Requirement »
How many lines in the material below include the string "will"? Only the number should be given.

Extracted information Block Start

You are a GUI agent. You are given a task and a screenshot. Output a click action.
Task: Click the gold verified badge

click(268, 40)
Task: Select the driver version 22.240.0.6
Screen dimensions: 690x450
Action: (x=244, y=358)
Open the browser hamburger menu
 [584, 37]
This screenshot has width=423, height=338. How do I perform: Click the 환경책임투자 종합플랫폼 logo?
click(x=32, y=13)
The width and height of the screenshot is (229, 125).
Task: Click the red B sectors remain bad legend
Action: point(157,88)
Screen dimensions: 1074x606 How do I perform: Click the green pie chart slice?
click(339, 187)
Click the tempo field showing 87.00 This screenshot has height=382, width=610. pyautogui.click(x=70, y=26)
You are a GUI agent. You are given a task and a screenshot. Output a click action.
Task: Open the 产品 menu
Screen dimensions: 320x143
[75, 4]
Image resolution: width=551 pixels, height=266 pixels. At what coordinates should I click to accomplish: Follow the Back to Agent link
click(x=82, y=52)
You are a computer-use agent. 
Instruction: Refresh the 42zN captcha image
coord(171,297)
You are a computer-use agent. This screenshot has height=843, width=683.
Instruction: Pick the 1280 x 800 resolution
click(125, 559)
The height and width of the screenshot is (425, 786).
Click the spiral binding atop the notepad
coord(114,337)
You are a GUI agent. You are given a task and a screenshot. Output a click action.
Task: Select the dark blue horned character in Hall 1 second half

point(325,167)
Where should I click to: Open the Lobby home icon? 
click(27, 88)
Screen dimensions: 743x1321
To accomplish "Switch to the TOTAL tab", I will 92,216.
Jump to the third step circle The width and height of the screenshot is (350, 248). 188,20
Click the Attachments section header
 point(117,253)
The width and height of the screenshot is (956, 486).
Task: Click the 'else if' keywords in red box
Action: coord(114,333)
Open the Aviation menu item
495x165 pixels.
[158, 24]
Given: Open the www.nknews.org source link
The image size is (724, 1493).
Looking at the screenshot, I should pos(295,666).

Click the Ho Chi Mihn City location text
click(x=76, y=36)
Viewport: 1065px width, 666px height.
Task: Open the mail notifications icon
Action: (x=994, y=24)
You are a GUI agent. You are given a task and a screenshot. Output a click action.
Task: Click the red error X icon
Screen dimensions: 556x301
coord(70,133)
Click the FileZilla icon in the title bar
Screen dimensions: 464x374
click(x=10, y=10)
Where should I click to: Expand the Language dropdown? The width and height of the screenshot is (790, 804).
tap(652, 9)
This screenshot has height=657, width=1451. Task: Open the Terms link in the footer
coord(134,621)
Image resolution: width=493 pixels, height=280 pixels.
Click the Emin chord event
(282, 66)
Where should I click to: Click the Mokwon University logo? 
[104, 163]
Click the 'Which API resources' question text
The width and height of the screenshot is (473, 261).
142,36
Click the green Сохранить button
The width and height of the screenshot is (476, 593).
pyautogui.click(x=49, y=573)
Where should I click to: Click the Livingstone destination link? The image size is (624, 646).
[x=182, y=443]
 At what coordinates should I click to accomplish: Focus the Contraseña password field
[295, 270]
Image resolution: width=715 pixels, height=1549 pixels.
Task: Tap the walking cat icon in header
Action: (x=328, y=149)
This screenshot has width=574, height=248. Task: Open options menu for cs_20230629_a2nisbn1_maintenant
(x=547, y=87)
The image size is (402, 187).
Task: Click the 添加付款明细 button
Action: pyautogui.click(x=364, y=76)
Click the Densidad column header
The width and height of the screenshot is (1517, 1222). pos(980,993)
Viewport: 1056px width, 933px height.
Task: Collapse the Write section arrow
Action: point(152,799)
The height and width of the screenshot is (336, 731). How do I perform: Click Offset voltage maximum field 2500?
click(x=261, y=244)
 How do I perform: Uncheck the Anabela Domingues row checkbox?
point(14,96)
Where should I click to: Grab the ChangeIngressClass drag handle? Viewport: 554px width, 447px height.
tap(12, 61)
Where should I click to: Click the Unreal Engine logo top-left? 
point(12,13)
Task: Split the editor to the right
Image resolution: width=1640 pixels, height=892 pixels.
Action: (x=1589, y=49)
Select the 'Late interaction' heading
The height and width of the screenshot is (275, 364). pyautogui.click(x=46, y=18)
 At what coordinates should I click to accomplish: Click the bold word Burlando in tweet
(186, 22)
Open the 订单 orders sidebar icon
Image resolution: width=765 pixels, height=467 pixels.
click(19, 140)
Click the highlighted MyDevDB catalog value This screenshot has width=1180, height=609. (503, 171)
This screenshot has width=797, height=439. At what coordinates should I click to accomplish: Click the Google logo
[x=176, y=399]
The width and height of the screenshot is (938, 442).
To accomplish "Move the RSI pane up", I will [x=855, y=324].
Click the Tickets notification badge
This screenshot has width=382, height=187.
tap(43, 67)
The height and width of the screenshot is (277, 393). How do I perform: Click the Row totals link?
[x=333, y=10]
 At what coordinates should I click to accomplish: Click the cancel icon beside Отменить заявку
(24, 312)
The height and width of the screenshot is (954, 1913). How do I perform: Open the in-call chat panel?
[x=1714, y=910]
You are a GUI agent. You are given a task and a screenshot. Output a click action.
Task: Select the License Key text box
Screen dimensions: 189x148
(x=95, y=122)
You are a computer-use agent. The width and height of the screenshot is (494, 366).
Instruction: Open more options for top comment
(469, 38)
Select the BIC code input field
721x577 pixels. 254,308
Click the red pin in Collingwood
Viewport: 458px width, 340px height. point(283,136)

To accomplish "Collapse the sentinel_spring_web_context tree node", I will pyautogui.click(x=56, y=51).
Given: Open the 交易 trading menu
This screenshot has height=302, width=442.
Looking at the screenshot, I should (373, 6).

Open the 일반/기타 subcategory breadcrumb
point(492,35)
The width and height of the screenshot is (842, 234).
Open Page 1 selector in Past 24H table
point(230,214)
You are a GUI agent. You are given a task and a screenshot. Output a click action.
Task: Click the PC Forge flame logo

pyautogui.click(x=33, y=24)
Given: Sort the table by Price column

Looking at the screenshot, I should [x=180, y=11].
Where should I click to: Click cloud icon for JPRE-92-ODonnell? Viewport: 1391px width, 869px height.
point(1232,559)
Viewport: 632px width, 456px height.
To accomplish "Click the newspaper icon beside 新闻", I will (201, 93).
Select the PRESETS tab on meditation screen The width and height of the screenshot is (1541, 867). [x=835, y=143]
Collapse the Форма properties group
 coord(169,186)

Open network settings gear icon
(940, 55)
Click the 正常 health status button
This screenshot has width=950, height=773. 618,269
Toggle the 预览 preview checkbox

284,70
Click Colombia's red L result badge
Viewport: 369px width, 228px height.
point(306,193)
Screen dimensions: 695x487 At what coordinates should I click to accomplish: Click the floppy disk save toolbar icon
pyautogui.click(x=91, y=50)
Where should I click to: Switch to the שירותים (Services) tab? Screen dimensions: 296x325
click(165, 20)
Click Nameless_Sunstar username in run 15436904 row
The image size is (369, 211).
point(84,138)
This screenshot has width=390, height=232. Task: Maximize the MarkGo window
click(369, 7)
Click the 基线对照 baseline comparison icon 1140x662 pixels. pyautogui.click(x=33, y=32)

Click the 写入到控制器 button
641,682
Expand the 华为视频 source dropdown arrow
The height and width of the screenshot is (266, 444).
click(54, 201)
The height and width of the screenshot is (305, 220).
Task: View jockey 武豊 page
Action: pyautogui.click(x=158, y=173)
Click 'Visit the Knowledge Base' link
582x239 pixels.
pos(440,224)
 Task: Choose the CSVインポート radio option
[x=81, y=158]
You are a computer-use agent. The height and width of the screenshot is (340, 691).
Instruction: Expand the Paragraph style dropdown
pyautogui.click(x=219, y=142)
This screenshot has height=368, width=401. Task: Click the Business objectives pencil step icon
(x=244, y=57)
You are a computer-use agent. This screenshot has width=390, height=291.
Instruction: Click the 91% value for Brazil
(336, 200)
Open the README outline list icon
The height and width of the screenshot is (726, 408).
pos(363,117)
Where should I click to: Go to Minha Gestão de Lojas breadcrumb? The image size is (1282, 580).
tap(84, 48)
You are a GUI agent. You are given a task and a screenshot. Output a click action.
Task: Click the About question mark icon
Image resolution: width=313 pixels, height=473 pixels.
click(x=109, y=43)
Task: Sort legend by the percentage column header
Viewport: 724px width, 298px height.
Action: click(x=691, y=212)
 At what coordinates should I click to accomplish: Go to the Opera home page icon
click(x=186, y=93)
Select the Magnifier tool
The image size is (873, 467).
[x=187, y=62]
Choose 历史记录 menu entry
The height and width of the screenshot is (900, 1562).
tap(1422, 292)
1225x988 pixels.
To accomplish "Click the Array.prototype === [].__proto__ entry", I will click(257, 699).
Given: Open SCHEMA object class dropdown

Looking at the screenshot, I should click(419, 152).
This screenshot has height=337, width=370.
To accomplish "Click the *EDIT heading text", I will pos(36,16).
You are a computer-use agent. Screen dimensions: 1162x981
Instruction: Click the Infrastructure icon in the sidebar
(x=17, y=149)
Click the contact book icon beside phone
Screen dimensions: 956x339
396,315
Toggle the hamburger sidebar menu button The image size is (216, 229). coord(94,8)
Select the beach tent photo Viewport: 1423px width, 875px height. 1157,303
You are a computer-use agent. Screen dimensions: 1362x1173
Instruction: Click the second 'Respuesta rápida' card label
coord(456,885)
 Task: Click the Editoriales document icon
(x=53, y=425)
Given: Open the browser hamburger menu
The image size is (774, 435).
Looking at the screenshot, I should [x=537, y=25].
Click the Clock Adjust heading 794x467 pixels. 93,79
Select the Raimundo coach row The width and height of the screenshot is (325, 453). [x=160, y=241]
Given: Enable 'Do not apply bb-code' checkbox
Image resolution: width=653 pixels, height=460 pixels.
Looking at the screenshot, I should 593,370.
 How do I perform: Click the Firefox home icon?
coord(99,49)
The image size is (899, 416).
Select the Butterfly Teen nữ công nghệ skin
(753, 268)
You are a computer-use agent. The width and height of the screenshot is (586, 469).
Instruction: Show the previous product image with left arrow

Extracted information Block End

Answer to the exercise »
6